掛け布を纏めて腕の中に抱き、丸まって横になっている。
あまり寝相は良くないようだ。
「むにゃ…………ドラゴンのお肉……もっと……」
「…………何の夢を見てるのやら」
しばし彼女の寝顔を眺めるアルド。
起きているときの快活な様子と異なるエステルの姿。
こうして瞼を閉じて大人しく眠っていると、彼女の神秘的な美しさが際立ち、印象が全く異なるように彼は感じるのだった。
……寝言はアレだが。
「……あれ程の強さの持ち主とは思えないな」
こんな可憐な少女が、自分とほぼ互角の力を持つとは……と、改めて彼は思う。
そんな力を持ってたとしても、危険な任務を任せてしまったのは申し訳ない……とも。
例え王としての正しい判断であっても、アルドはそう思わずにはいられなかった。
自分でも戸惑うくらいに、アルドはエステルに惹かれている。
それは、彼女の太陽のような明るさや、真っ直ぐな性格を好ましく思った……と言うだけでは説明がつかない。

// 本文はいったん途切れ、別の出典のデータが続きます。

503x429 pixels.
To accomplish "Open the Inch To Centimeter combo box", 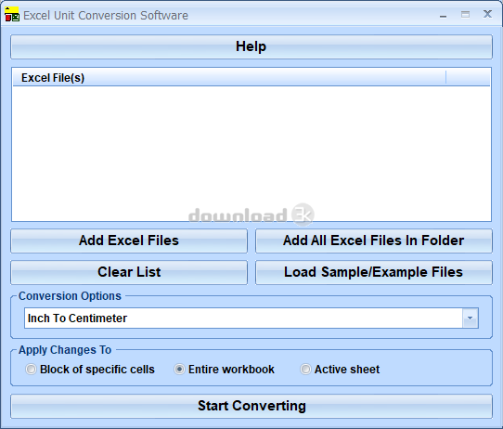I will 252,318.
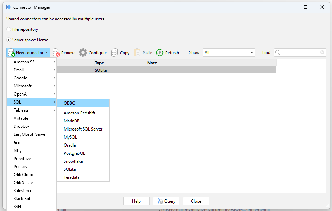Open Configure via the gear icon
332x211 pixels.
[83, 53]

例えどんな手を使ってでも手に入れる……などと黒い感情すら抱いてしまう程に、静かな激情が彼の中で渦巻いているのだ。
(……このままここに居ては抑えが効かなくなりそうだ。そろそろ行くか)
彼はそう自覚してその場を去ろうとするが、最後に少しだけ……と、彼女に近付く。
ふわっ……と、仄かに甘い香りがアルドの鼻孔をくすぐった。
「ん…………」
エステルが身じろぎをして、微かな吐息の音が漏れるのを聞くと、アルドの心臓は跳ね上がる。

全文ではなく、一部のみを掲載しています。